Crafting an effective evaluation prompt

The main goal here is to provide enough context in your prompt, taking into account the question’s goals and desired outcomes.

Make sure to include the actual question, relevant use case and the candidate’s response for evaluation by ChatGPT.

Lastly, ask ChatGPT to rank the response based on the provided criteria. As with generating questions, you may need to do several iterations to design an effective evaluation prompt.

Ensuring consistency

It’s important to maintain uniformity in the prompt structure across different candidate responses. This way, you will ensure a more accurate and fair comparison. Even small tweaks to the prompt may yield inconsistent results so make sure you are evaluating only candidates that apply for the same position and solved the same problems.

Manual review

We’d recommend performing a manual review of the candidate response and initial results obtained from ChatGPT. This way, you can verify the accuracy and reliability of ChatGPT’s evaluation. If you see big discrepancies, you may have to revise the prompt and/or questions you have designed. 
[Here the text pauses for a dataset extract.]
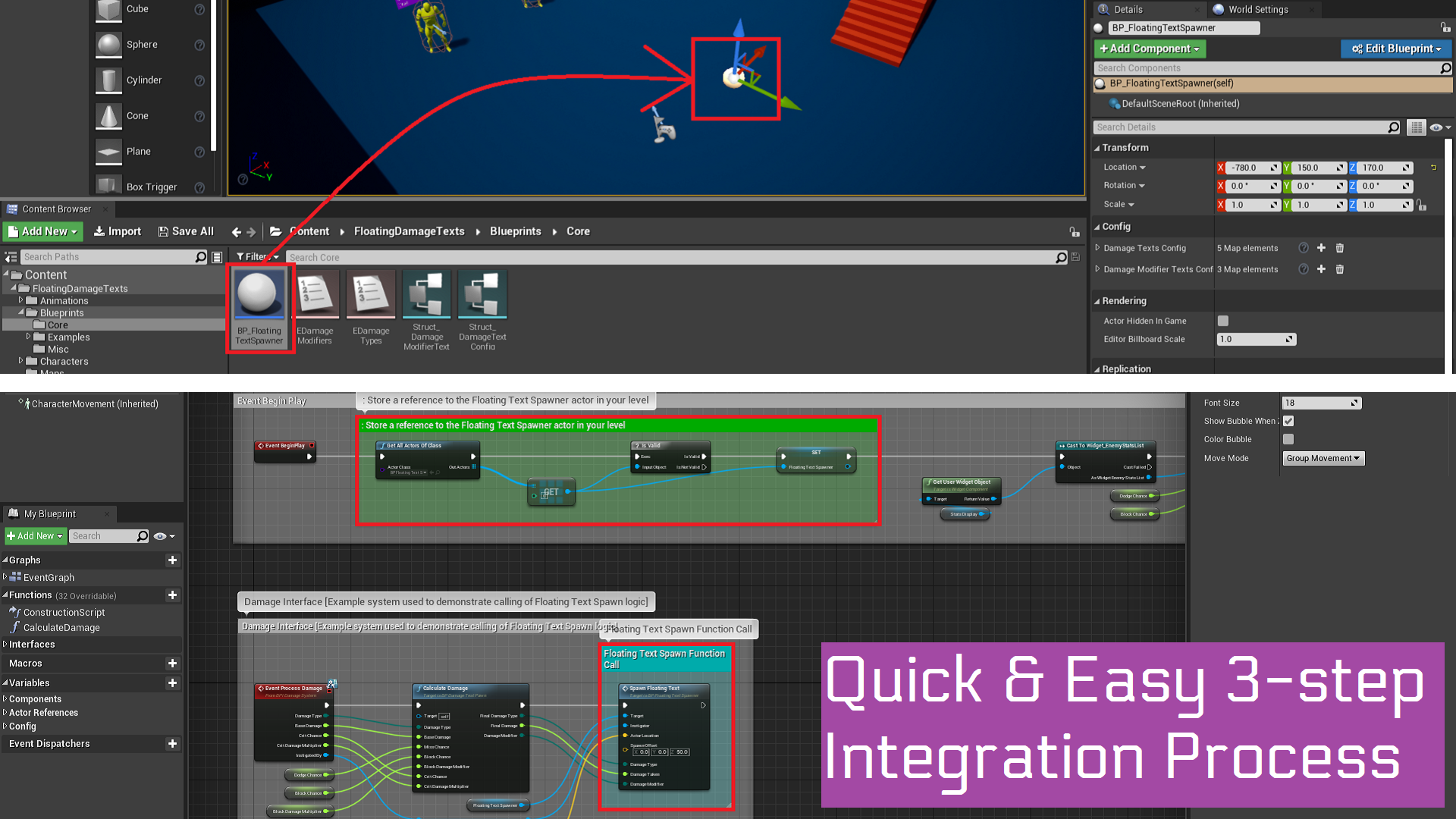Open the Move Mode Group Movement dropdown

(x=1323, y=458)
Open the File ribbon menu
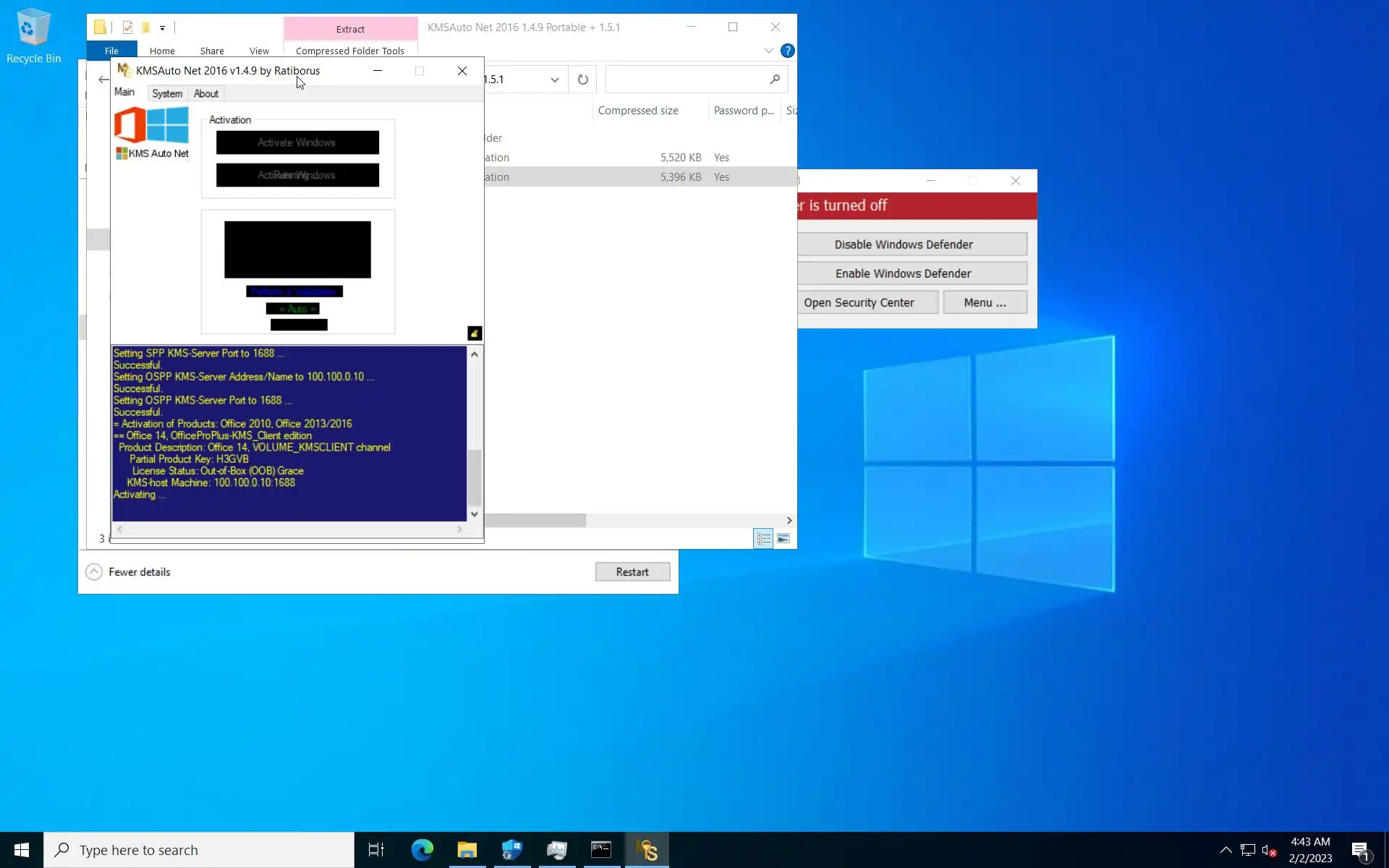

Ultimately, you will need to adapt and refine the process to align with specific questions and evaluation goals. 

Common Mistakes to Avoid in Question Design and Candidate Evaluation

Now, let’s examine some common issues that may arise when using ChatGPT to create technical questions and evaluate responses.

Overreliance on ChatGPT

Avoid solely relying on ChatGPT. While it’s a useful tool to speed up the process, it cannot replace logical and innovative input by a human. Rather, recognize ChatGPT’s flaws and advantages and maintain a balanced approach. 

Using ChatGPT in isolation

Looking at coding problems and candidate solutions from different perspectives can improve the overall selection. So, in addition to ChatGPT, consider getting feedback from other team members and review responses manually, looking for candidate qualities beyond accuracy and speed of completion. 

The thought and approach they put in may be valuable despite not arriving at the best solution. Combining ChatGPT’s insights with human judgment can help you recognize these traits. 

Changing prompts too often

Refrain from changing prompts significantly from candidate to candidate during evaluation. Consistency in prompts ensures fair and comparable assessments across all candidates. 


As with any technology, ChatGPT is continually evolving so testing and validation are essential to ensure its effectiveness in real recruitment scenarios. By incorporating ChatGPT thoughtfully and avoiding common pitfalls, you can harness its capabilities to enhance the efficiency and quality of your technical interviews and candidate selection.